Mas, ainda assim, há aquele argumento de que faz parte do homem, da espécie, aquela coisa animal de espalhar as suas sementes pelo mundo. Quando eu vejo alguém usando esse argumento, fico imaginando uma sociedade onde todos se comportassem apenas de acordo com o seu "lado animal", ignorando todos os outros fatores que influenciam no comportamento.
Porque esse argumento é usado principalmente em relação ao sexo? Porque mantém o homem em uma posição confortável, como você falou, e assim ele tem uma justificativa para fazer isso, mas as mulheres não.
Quando a mulher faz o mesmo, ela está contrariando todas as leis que regem o universo. Exagerei, mas foi para mostrar o quanto isso parece absurdo aos olhos de muitos homens e de muitas mulheres que defendem esse modo de pensar.
Mais especificamente sobre traição e infidelidade, tem algumas coisas interessantes para se pensar.
O sentimento de posse do homem sobre a mulher: É uma relação entre uma pessoa e um objeto. A "pessoa" pode fazer o que quiser com o "objeto", mas o "objeto" não pode fazer o mesmo com a "pessoa".
Aí entra algo que os homens muitas vezes não conhecem por estarem acostumados a ser sempre quem traiu: Ser traído dói. Pelos mais diversos motivos. Trair também dói, mas os homens tem uma justificativa pra essa dor não se transformar em culpa.
Quando são traídos eles se sentem "objetos", usados, da mesma forma que fizeram muitas mulheres se sentirem, muitas vezes.
Outra questão é que trair é muito mais fácil do que resolver os problemas que você percebe no seu relacionamento.
Se sua mulher parece não gostar muito de sexo, é mais fácil procurar isso em outra do que resolver juntos esse problema.
Mas imagine que a mulher faça o mesmo com o homem: Que absurdo! Como ela pode sentir prazer sexual com outro homem e não sentir com o seu dono?
Dói né?
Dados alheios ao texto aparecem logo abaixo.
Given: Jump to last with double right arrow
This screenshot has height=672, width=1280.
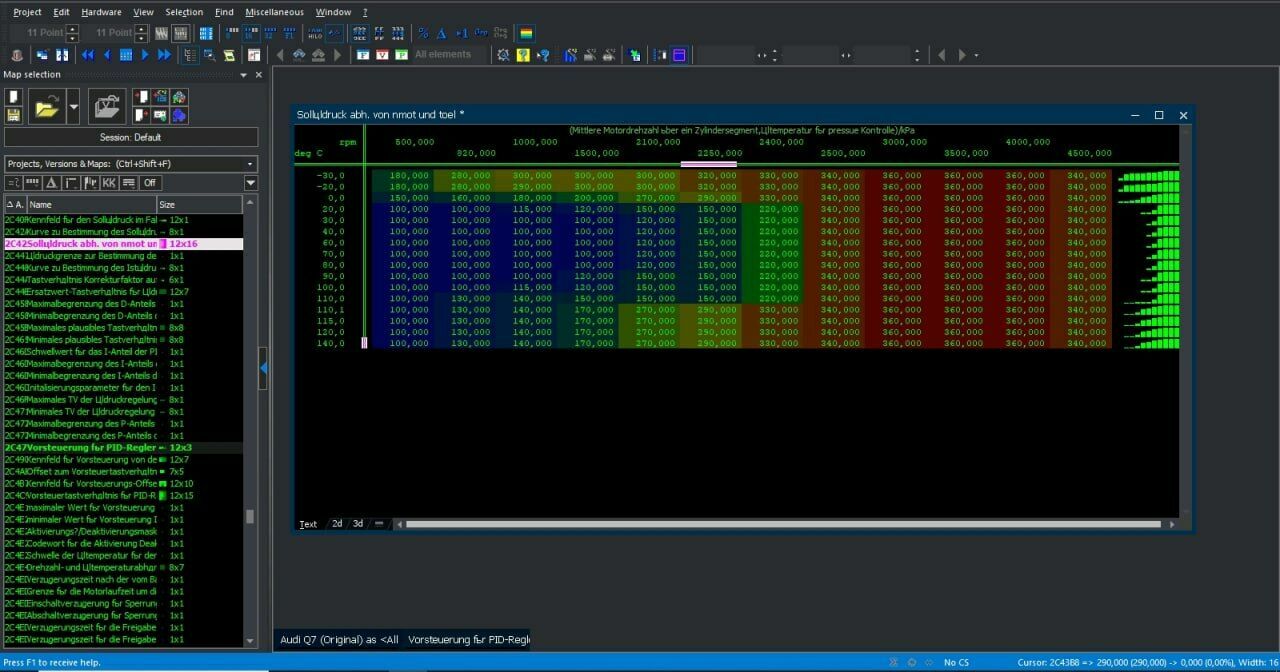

Destrói o "machão".
As mulheres traem tanto quanto os homens, porém elas somente são autorizadas a sentir vergonha e culpa com relação a isso.
Provavelmente pelo que isso causa aos homens. Por tirá-los desse lugar confortável ao qual se agarram com argumentos como o de que é "da natureza do homem" fazer isso.
Longe de ser uma discussão sobre o direito de trair (aliás, a "estrutura" dos relacionamentos dá outra discussão boa), essa é uma discussão sobre o direito de fazer sexo pelo prazer, independende do amor.
Sobre o direito de sentir prazer, de buscá-lo e de admitir que sentimos.